[Start of Attachment]

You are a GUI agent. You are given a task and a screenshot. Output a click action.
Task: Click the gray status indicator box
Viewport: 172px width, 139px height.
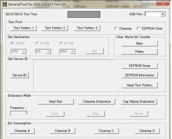(84, 14)
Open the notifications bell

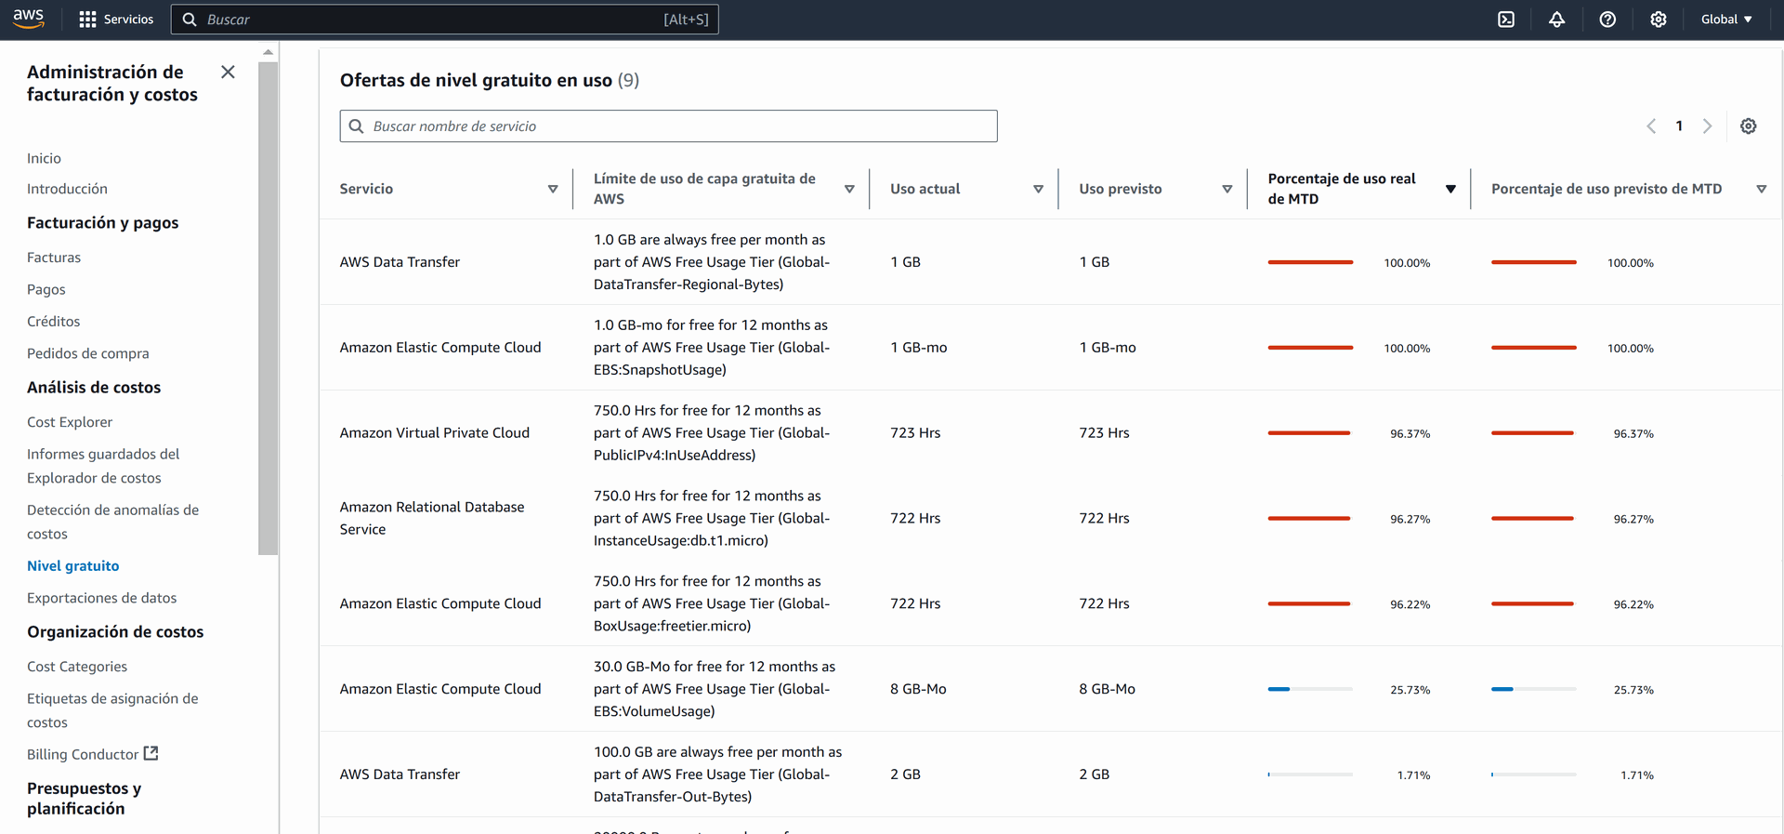pyautogui.click(x=1556, y=20)
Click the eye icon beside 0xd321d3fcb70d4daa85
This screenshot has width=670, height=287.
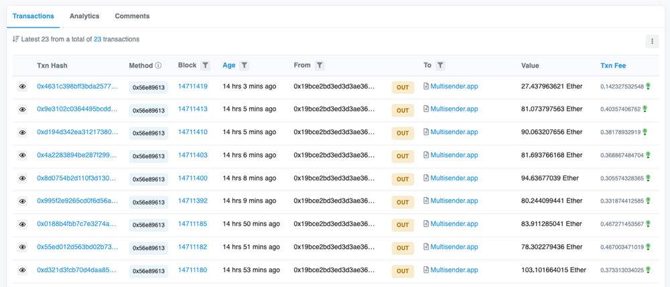[x=22, y=270]
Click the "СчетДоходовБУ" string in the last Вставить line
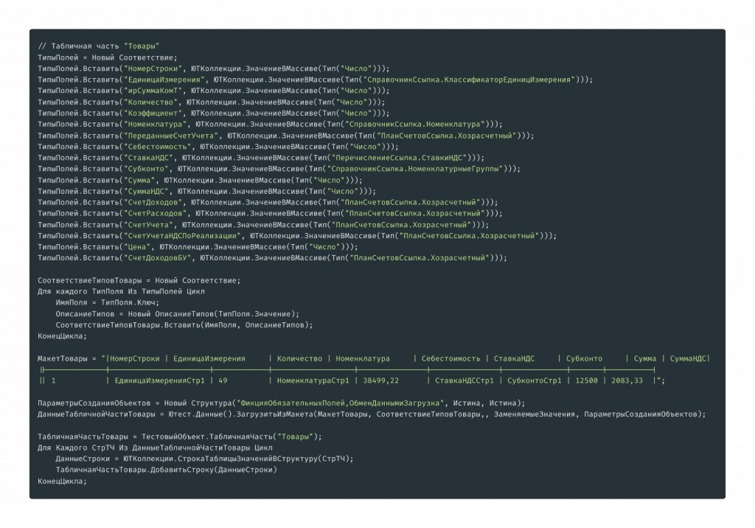The height and width of the screenshot is (528, 755). click(158, 258)
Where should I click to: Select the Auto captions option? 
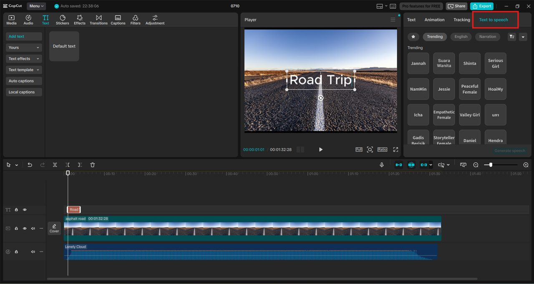click(24, 81)
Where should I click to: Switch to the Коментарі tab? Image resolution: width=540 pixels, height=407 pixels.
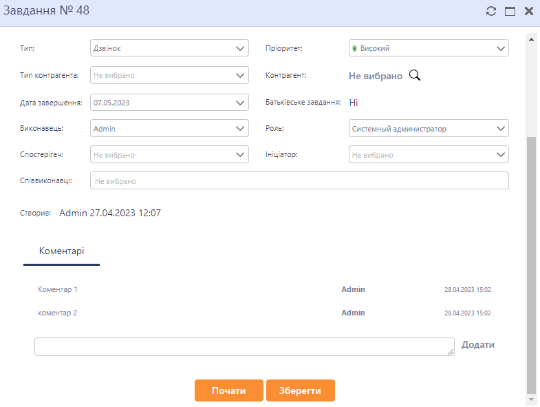(x=62, y=251)
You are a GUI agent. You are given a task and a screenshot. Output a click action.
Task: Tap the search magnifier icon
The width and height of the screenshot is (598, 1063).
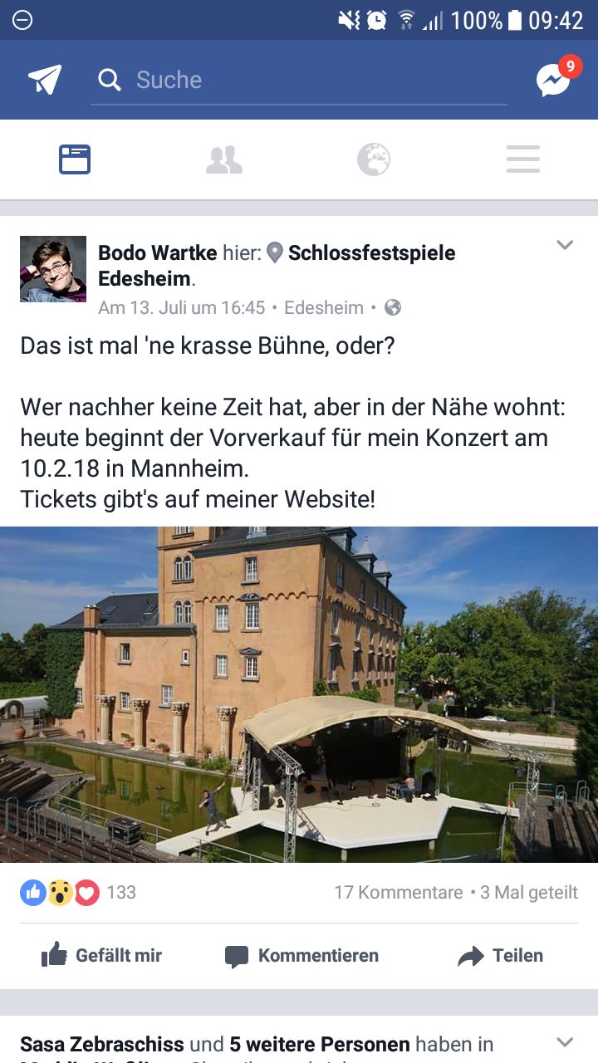109,80
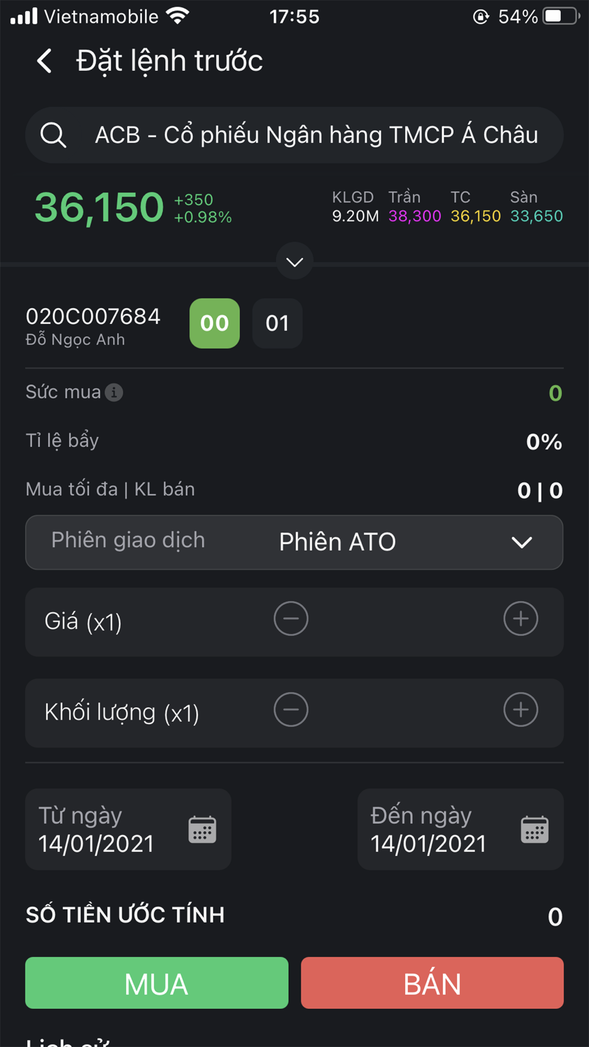The image size is (589, 1047).
Task: Tap the Giá price input field
Action: point(405,621)
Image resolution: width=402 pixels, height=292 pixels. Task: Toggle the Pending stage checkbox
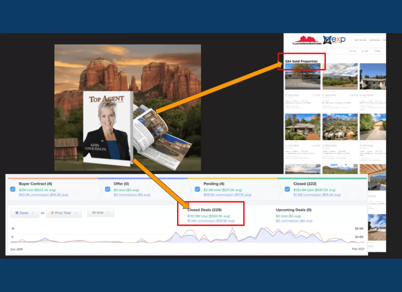[x=197, y=189]
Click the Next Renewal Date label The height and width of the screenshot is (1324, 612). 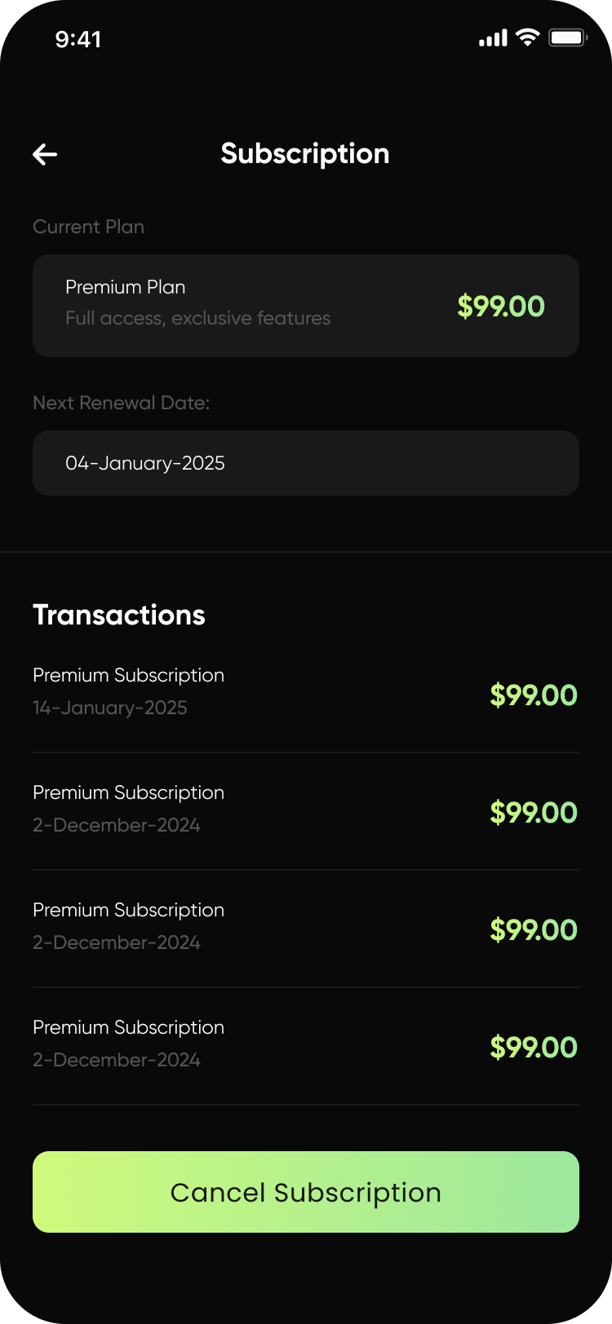(x=121, y=403)
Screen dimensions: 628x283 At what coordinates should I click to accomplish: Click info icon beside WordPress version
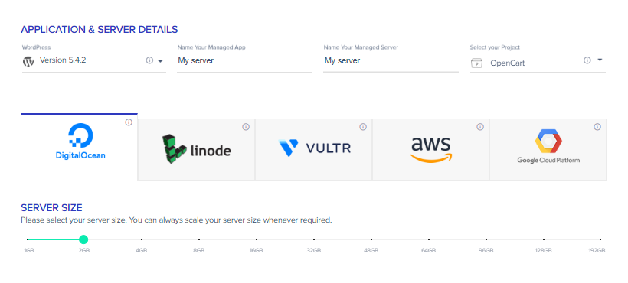point(149,60)
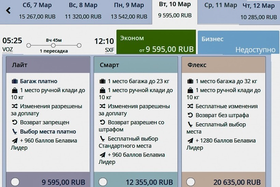Image resolution: width=280 pixels, height=187 pixels.
Task: Click the shuffle changes icon in Флекс card
Action: pos(190,106)
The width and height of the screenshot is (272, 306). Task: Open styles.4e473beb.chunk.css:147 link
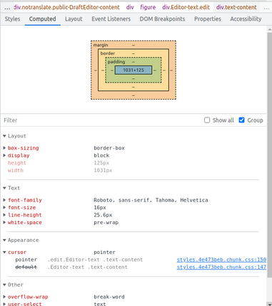pyautogui.click(x=221, y=267)
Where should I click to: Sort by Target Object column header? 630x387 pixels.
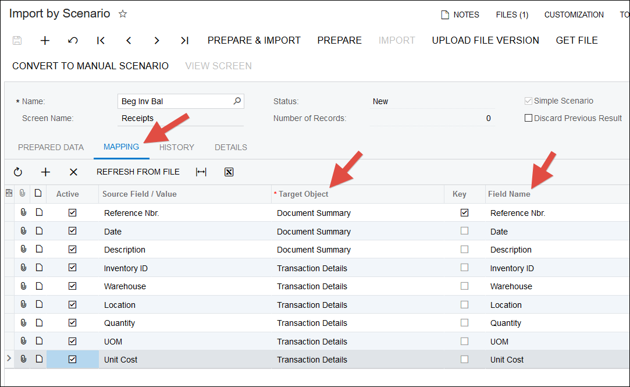(x=303, y=194)
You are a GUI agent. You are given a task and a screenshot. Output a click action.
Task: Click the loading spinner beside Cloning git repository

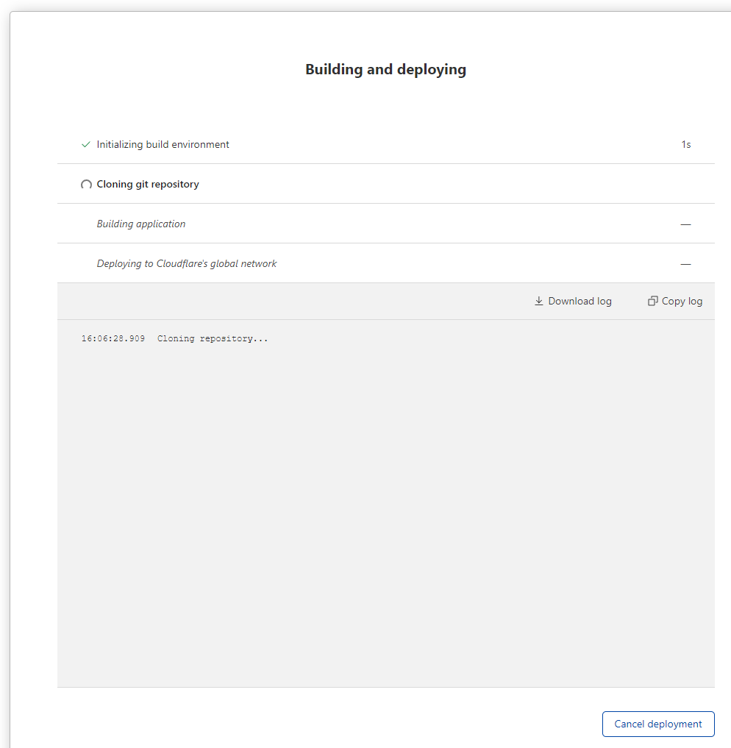pos(86,185)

[End of Attachment]

Assignment: Exactly the lines from the one holding "Where should I click to: Sort" through the last line of the entries must be set down, with nothing added and no pictures.

Exercise answer:
Where should I click to: Sort by Target Object column header? 630x387 pixels.
(x=303, y=194)
You are a GUI agent. You are given a task and a screenshot. Output a click action.
Task: Click the loading spinner beside Cloning git repository

pos(86,185)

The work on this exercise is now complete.